Do you know what brain fog is? Maybe you have it, you just don’t know the term. Brain fog is characterized by forgetfulness, confusion, and a general lack of mental focus. I’ve had it the whole time I’ve had AS, but at first, I didn’t know it actually had a name. I thought I was just going crazy!

Examples of brain fog

I mentioned I’ve had brain fog for a while (4 years), but it hasn’t always been as bad as it is now. It started out as forgetting what I’m saying, forgetting someone’s name, small things.

I very often will just stop a sentence halfway because I completely forgot what I was trying to say. Forgetfulness is probably the worst part of brain fog for me. Forgetting to take pills (or whether or not I took them) and what I’m doing can get very frustrating very quickly. When my symptoms first started I thought I was experiencing dementia. I felt completely lost, especially because I had such a great memory before I had AS.

As I’m typing this I’m experiencing brain fog. I’m typing words I’m not meaning to say, I’m mixing up spellings of words, I’m annoyed! I used to be a great speller, now I make mistakes constantly. I can imagine if I’d had AS and this amount of brain fog back in high school, I would have had breakdowns constantly.

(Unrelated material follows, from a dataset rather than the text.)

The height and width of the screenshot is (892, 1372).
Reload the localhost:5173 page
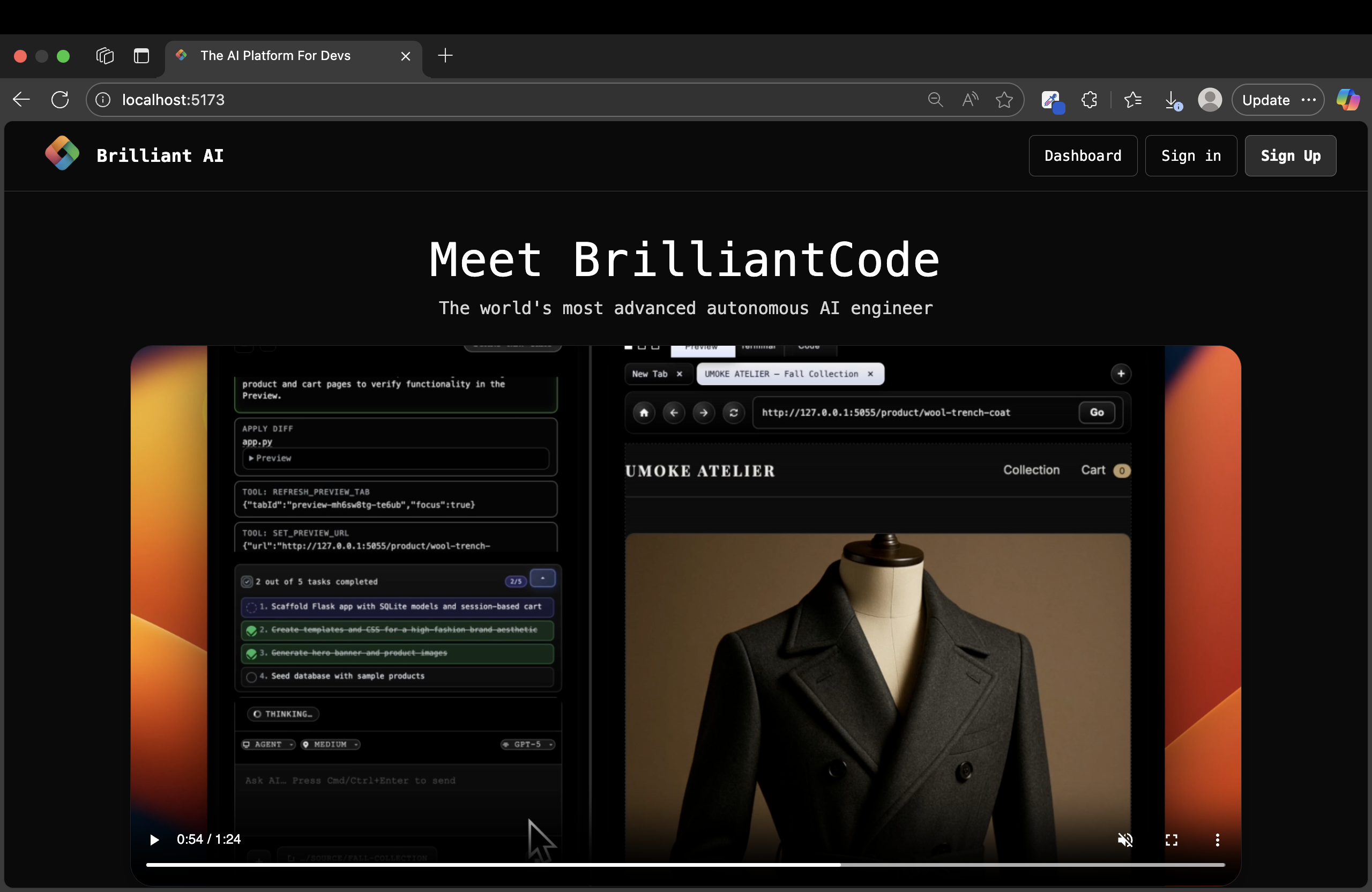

Another big characteristic is a lack of focus. I can barely read an Instagram caption anymore, let alone a chapter of a book. I would love to read more, I really would! But I just can’t focus like I used to be able to. My mind wanders every which way and I lose focus constantly. Writing has even been hard for me. Between my brain fog and my fatigue, it’s almost impossible to do these days.

Because of the lack of focus, I get confused a lot as well. I can’t handle big topics as much, and when people are trying to explain something to me, it often takes me a while to get it. This makes others very frustrated with me, too.

How it affects others

Just as brain fog affects me, it affects the people around me as well. It’s frustrating I’m sure to be having a conversation with someone who often forgets what they’re saying, or mixes up words and makes no sense.

Being forgetful is frustrating too. Forgetting what people said, forgetting what I’ve said, and telling stories multiple times. I feel like people need to be patient when having conversations with me. I need extra time and compassion. It doesn’t quite help when others get mad at me for this, because trust me, I’m mad at myself.

Does anything help?

When my fatigue got worse last year, so did my brain fog. I haven’t really found anything that helps all that much, so I wanted to write about this topic not only to talk about it but to open up a conversation and see if anything helps you with brain fog. Please let me know!